Has anyone experiemted with things like dichroic filter RGB DSLR scaning?
Or perhpas creating a IR channel with the removal of IR cutoff filter in the camera?
Thank for sharing your experiences.
R.
Has anyone experiemted with things like dichroic filter RGB DSLR scaning?
Or perhpas creating a IR channel with the removal of IR cutoff filter in the camera?
Thank for sharing your experiences.
R.
There’s a rather old thread here:
I’ve been using a Nikon D800 on a modified Beseler Duplicator Deluxe (built on an inverted enlarger head) for a good few years now & the colour filters work well. I always do my final colour correction in Photoshop. Mostly little is needed although really major colour changes are possible so I don’t fuss too much, I just have standard settings for transparencies & for C41.
Thank you for alerting me to that!
Do you see any improvement over single pass RGB scan?
A digital exposure is always & only a single pass exposure. I sometimes make 2 or 3 different exposures to HDR a high contrast original.
I wasn’t talking about multiple exposures but multiple passes as in multiple shots being roughly equivalent multiple linear sensor passes.
I don’t know what you mean by ‘passes’ when using a camera to digitise.
Do you mean that you attempt to neutralise the orange mask for colour negative by adding broadly cyan filtration? If so have you found that effective?
I’m wondering if you might be referring to use a dichroic enlarger to try and produce separate RGB exposures, I’m not sure that would be possible, the only solutions that I’ve seen use individually controlled (and specially selected) LEDs as in this thread:
From memory, for C41 I’ve been using Y36, M0, C44 but the illumination is from an underrun (so quite yellow) tungsten lamp so other illuminants would need very different settings.
I meant making 3 photos – R, G and B separately and compositing the channels in PS …
Halogen is great in terms of Colour rendering index.
Oh yes, though as that post suggests maybe a bit warm for conversion with a digital camera so some filtration is possibly preferable as with @DavidHoffmanuk above.

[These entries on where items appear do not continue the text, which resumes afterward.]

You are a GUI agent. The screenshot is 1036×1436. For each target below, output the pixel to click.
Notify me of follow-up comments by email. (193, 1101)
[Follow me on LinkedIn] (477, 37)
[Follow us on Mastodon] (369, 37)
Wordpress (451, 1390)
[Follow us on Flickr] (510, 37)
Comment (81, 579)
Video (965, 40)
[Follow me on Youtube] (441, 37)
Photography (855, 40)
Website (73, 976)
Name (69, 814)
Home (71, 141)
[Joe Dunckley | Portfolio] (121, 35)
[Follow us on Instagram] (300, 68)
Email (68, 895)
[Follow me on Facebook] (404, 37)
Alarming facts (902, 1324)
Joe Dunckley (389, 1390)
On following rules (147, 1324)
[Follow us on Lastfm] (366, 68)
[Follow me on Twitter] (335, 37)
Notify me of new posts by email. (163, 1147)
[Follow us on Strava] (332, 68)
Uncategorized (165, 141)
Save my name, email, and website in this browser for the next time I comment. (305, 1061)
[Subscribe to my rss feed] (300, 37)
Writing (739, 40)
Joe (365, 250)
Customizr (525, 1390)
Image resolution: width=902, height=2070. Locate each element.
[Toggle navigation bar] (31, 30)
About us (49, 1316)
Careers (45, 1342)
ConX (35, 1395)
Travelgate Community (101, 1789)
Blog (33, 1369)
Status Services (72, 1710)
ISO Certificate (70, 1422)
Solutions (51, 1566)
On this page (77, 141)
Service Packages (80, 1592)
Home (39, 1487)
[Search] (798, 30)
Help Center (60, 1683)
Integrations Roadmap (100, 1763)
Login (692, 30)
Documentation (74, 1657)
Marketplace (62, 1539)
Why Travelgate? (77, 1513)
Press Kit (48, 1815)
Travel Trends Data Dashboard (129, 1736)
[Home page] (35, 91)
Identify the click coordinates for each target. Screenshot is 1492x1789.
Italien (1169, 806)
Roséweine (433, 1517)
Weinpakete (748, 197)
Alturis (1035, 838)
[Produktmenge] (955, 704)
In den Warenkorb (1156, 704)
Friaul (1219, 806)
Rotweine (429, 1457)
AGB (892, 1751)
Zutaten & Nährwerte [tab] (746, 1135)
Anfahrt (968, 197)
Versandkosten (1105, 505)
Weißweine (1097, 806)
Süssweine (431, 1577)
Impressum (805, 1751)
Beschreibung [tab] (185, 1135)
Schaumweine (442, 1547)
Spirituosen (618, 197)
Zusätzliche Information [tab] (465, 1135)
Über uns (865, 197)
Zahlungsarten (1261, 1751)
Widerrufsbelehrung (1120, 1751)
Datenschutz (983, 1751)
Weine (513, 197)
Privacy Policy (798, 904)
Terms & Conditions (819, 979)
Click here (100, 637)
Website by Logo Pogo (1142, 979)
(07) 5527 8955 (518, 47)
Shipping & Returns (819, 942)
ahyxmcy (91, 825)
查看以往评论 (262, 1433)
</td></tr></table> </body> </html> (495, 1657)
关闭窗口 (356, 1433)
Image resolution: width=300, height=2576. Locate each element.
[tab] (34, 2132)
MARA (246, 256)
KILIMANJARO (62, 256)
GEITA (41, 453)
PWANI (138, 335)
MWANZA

I was thinking that you might mean combining 3 different exposures with different filtration dialled in. Clearly colour printing paper was used with a tungsten light source in an enlarger but it was designed that way.
Sorry, just read this, so you did mean 3 separate exposures! Never read of anyone doing that, it’s difficult enough with individually controlled LEDs I think.
Thanks, I wondered if that was the basic principle and presumably you’ve found it beneficial over no filtration, pure tungsten as it were.
It does give a file that converts well & is mostly usable (news, books & mags but not exhibition or print sales) straight from NLP with no additional correction. When I’ve been digitising BW & forget to switch the filtration in I get very orange files but even those can be easily fixed in P’shop. Same with transparencies that come out very blue, surprisingly easy to sort out later. It’s just quicker to get it close straight off - & quick is what I like as this is a production setup so time is a major consideration.
I’ve never tried that. Why would you?
If you used a monocrome DSL w/o a Bayer array you would get 3x time as much color information potentially making it comparable or suprassing scanner line scan sensors …
A scaner makes 3 exposures with the line sensor. Using monochrome DSLR and separate color exposures could potentially benefit the scan. How much and is it viable is questionable, this is why I am asking if somone has experience with it.
Servicing pro scanners is becoming a nightmare and DSLR repro scanning still can’t catch up. I heard the new Fuji 100MP medim makes great scans but thats an above 10k rig.